Famous urbanist Jane Jacobs understood the importance of active communities when she published her book The Death and Life of Great American Cities. In it, Jacobs describes the “sidewalk ballet” in her New York neighbourhood, where “where people of different races and income levels mixed together without conflict,” and where security is ensured by the multiple sets of “eyes on the road.” It’s a fairly intuitive concept: these eyes are those of the aging couple who rock gently on their front balcony, those of a parent whose children are playing on the sidewalk while they make dinner with the window open.

Air conditioners upset this important balance. Units must often be placed inside a window frame, blocking the view. From the outside, the animated street gradually gives way to a row of humming, sometimes dripping machines, often without a single human being in sight.
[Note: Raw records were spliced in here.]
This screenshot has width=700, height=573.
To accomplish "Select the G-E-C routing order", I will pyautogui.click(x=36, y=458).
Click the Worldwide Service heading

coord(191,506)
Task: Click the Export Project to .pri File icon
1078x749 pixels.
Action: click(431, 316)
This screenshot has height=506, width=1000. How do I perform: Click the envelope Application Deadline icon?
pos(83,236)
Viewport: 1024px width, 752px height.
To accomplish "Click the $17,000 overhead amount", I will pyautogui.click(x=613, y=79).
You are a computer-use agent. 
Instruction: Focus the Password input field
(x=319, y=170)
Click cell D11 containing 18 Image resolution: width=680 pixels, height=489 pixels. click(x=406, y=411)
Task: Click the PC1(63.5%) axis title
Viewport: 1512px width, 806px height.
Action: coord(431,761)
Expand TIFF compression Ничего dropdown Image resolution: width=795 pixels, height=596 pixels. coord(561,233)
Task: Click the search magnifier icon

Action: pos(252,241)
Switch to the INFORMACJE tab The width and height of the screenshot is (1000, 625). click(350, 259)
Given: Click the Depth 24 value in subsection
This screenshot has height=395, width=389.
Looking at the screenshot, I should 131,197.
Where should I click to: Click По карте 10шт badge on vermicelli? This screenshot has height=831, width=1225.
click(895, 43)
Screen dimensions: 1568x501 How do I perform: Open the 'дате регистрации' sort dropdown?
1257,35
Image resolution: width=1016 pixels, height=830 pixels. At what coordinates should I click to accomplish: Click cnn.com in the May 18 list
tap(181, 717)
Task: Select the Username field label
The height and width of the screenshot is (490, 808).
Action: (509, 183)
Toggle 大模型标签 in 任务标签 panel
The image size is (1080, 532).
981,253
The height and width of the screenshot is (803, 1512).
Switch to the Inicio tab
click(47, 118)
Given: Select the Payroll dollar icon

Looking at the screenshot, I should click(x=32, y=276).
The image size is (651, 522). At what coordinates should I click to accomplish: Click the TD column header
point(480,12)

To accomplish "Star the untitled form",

You’ll be tempted to get one yourself simply to drown out the irritating noise from the neighbours’ A/C.

A study conducted in Phoenix, Arizona calculated that the heat given off by air conditioners increased the outside temperature at night by at least 1 degree celsius. This can be added to the additional 10 degrees C that “heat islands” can generate in a city, as compared to the country. Jacobs’s aging couple stays inside from now on, the parent takes their kids to the movies rather than watching them play outside.

By eroding the social fabric, air conditioners compromise our capacity to respond to the needs of the most vulnerable at the hottest points of the year.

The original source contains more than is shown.